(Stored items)
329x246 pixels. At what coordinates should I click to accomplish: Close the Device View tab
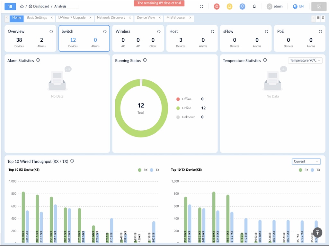tap(160, 18)
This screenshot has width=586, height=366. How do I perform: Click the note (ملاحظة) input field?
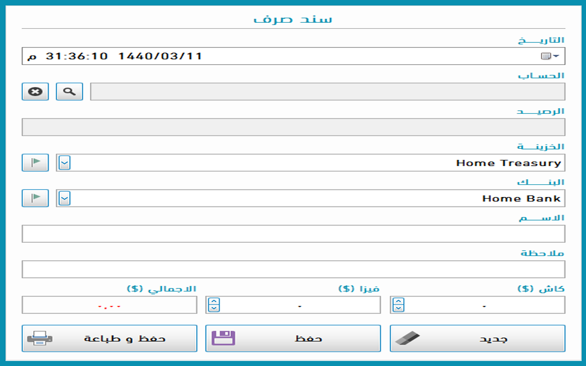(293, 269)
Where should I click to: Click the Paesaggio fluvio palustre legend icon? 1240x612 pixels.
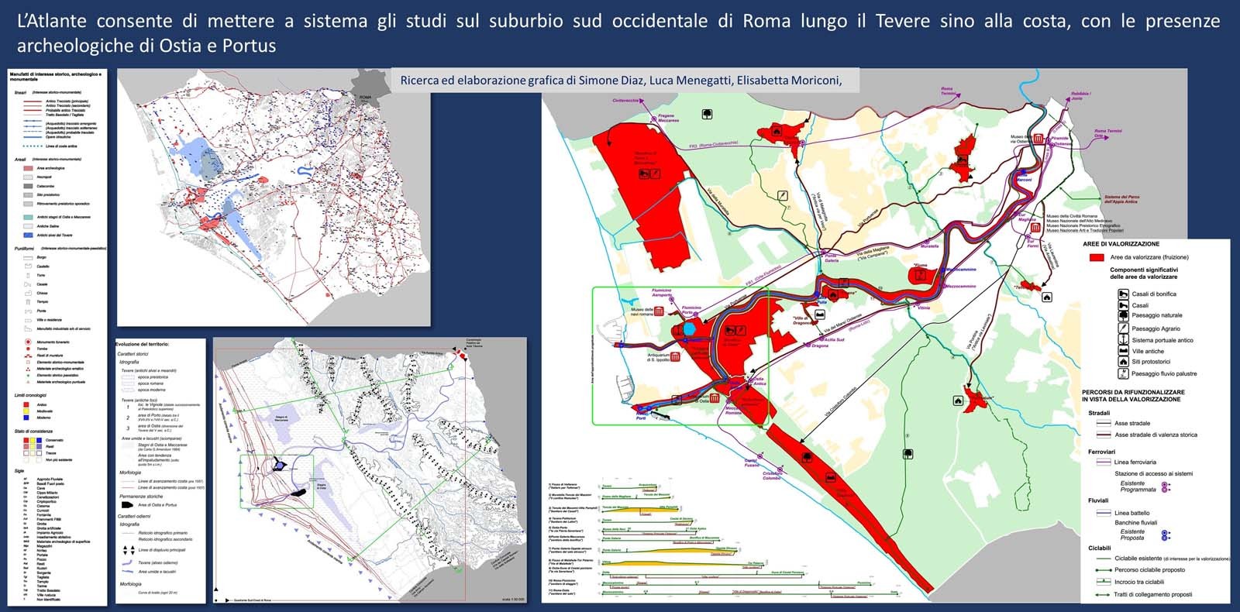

Task to complete:
Copy the entries above exactly from the line with "This screenshot has" down to their last line, both ends included. Do not copy any pictures.

Task solution:
This screenshot has width=586, height=366. How do I perform: Click the note (ملاحظة) input field?
(293, 269)
Where should I click to: Click the Paesaggio fluvio palustre legend icon? 1240x612 pixels.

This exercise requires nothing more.